They Lied to Us About AI

Study Guide

Overview

Mo Bitar delivers a sharp, comedic critique of the AI industry's central narrative: that AI is about to replace everyone's job. He contrasts OpenAI's internal dysfunction and product sprawl with Anthropic's disciplined focus, then pivots to the evidence that current AI tools aren't replacing developers at all. The video builds to a pointed argument that the entire AGI narrative is a bait-and-switch designed to maintain hype and investment.

Key Concepts

OpenAI's Focus Problem

In February 2026, OpenAI hired Fidji Simo from Facebook and declared a "code red" because the company had too many projects running simultaneously. The irony: the company selling AI productivity tools couldn't stay productive itself, and solved the problem with meetings rather than AI.

Product Sprawl vs. Discipline

  • OpenAI's product rampage: Sora (TikTok-like video app), Atlas (browser that MIT couldn't make sense of), ChatGPT Shopping (hallucinating ways to spend money), plus internal organizational dysfunction with teams placed under wrong divisions
  • Anthropic's focused approach: Fewer people, less money, less compute, but focused on two things: coding tools and enterprise. Claude Code became so popular that developers used it over Christmas, with the Wall Street Journal calling it a "Claude Bender"

The METR Study: AI Made Developers Slower

A randomized controlled study by METR recruited 16 senior developers working on real codebases with real tasks. The finding: when using AI, they were 19% slower. While 41% of code is now AI-generated, the productivity gains aren't materializing. Bitar argues AI is "creating a second job for developers, not replacing them" because someone still has to review all the AI-generated code.

The AGI Bait-and-Switch

  • Companies released LLMs and called them "AI," generating massive hype
  • When people realized LLMs are sophisticated autocomplete (predicting the next word based on patterns), not actual intelligence, the industry rebranded the goal as "AGI"
  • The $300 billion raised was based on calling a "fast bullshit generator" AI, then telling people the "real" AI is coming later
  • LLMs cannot learn on the job; they can only do what a lab trained them on tasks generic enough to appear millions of times on the internet

Why Your Company's Work Is AI-Proof

Every company has unique internal tools, proprietary systems, and undocumented processes that require deep judgment and company context. This work doesn't exist anywhere on the internet for an LLM to train on. The thing that could replace your job (AGI) is imaginary, and the thing that's real (LLMs) can't replace your job.

Key Quotes

  • "The company selling you the productivity tool got less productive.
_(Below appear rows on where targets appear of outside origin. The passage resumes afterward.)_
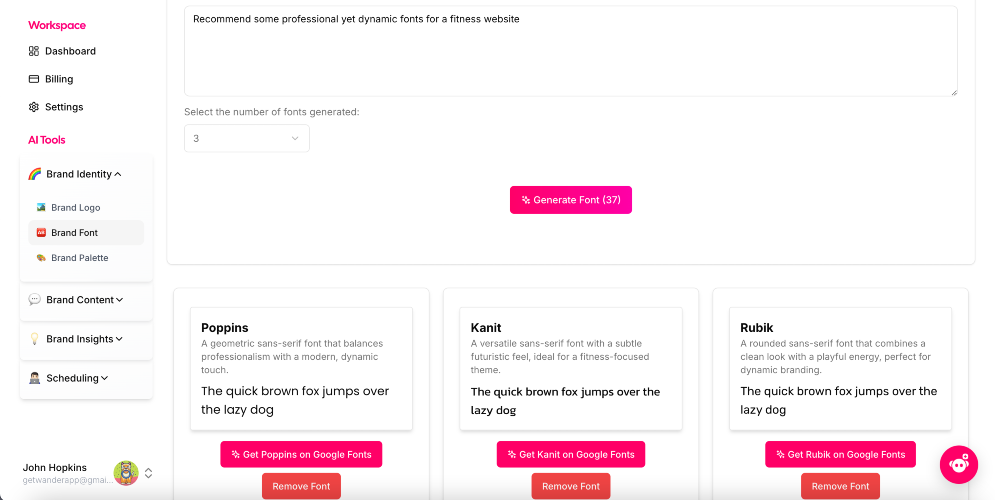Open the chatbot bubble icon

point(959,464)
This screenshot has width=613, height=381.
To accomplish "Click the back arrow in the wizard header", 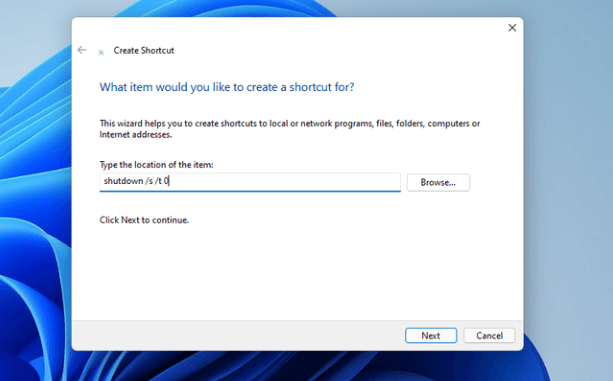I will [x=82, y=50].
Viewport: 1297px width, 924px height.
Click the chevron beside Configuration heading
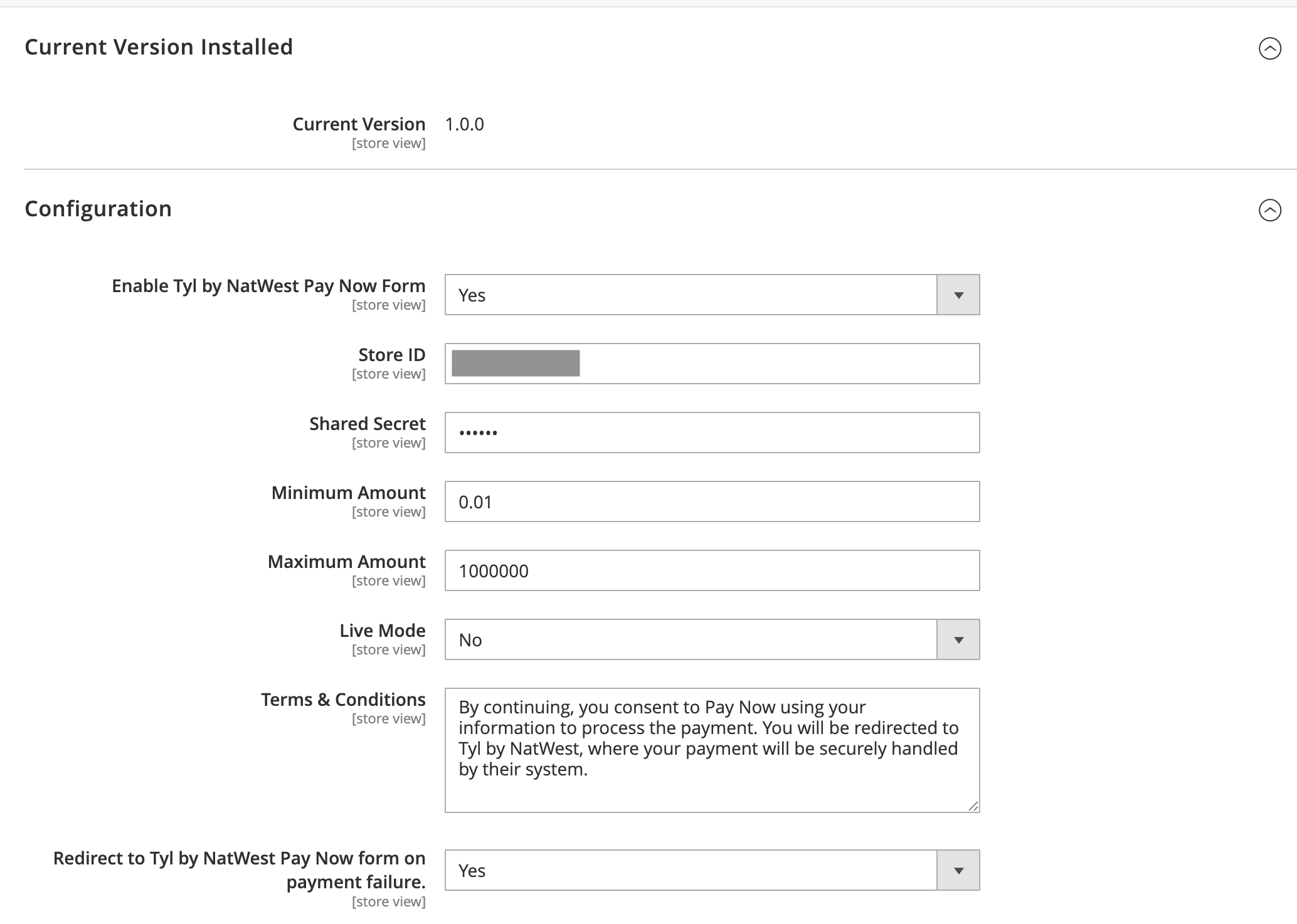[x=1270, y=211]
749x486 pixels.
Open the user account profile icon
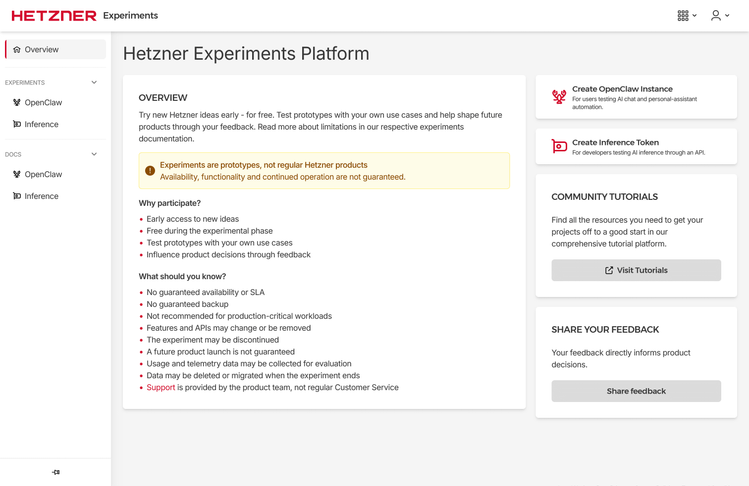click(716, 16)
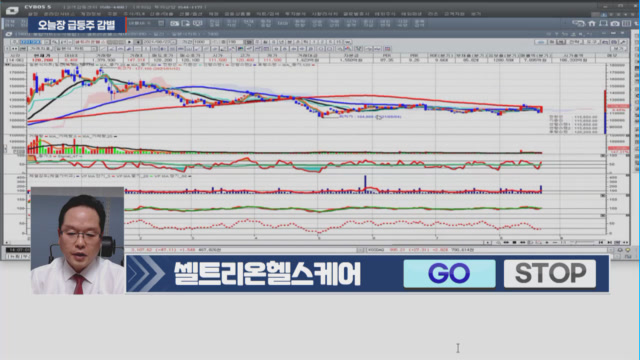Click the CYBOS 5 logo icon
The height and width of the screenshot is (360, 640).
12,10
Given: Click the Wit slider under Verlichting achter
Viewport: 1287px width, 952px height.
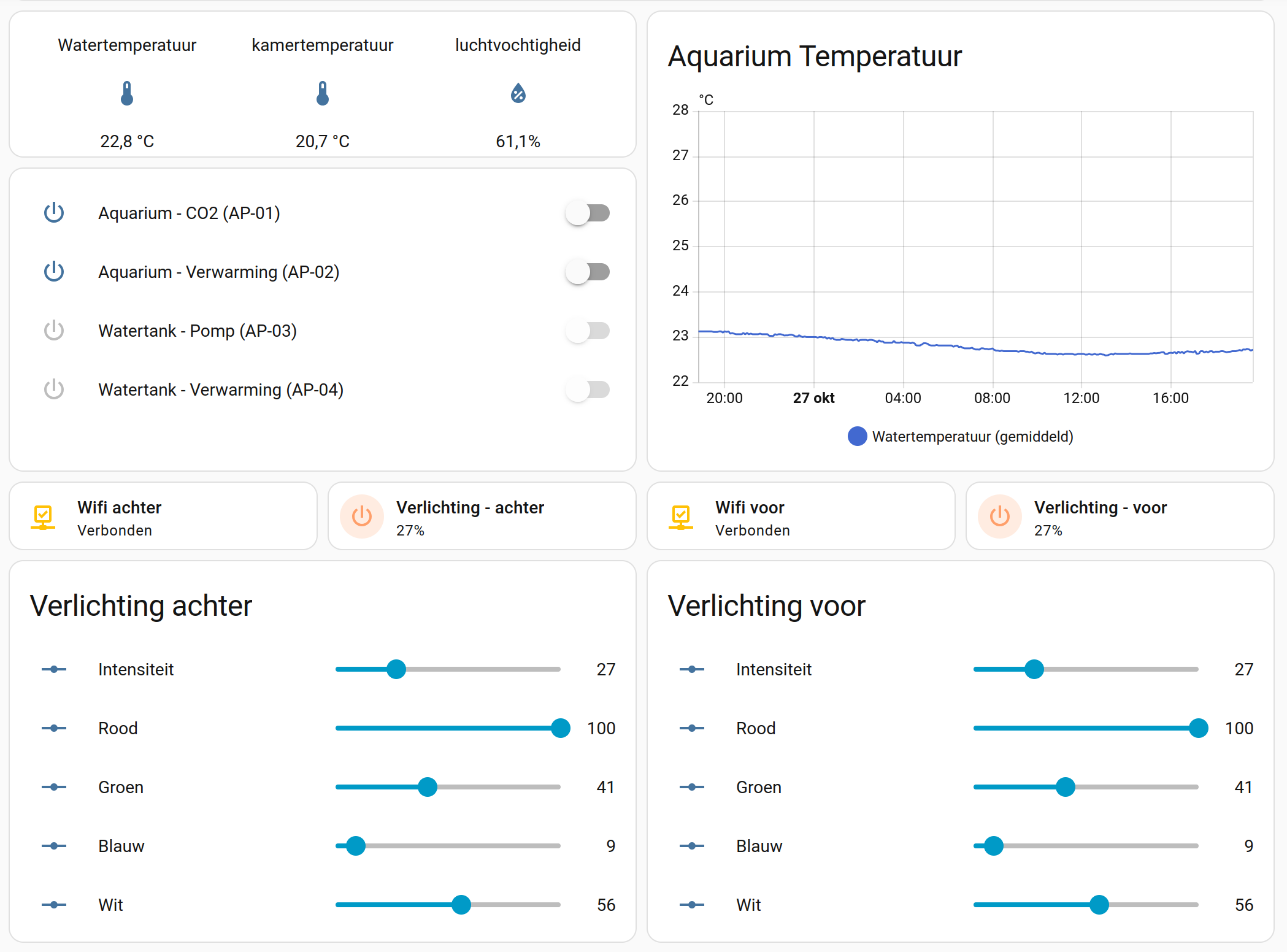Looking at the screenshot, I should tap(448, 905).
That's like a sleep doctor falling asleep during your appointment."
  • "We never actually invented AI. We invented a very fast bullshit generator, called it AI long enough to raise $300 billion."
  • "The thing that could replace your job, AGI, is imaginary. And the thing that's real can't replace your job. And the entire industry is praying you don't notice this difference."

Critical Analysis

Bitar's argument is deliberately provocative and one-sided. The METR study is real but limited (16 developers). The 19% slowdown finding has been contested and may reflect the learning curve of new tools rather than their inherent limitations. His framing of LLMs as "autocomplete" is technically reductive, though it captures a valid point about the gap between marketing claims and current capabilities. The strongest part of his argument is the observation about company-specific, undocumented knowledge being inherently resistant to AI automation.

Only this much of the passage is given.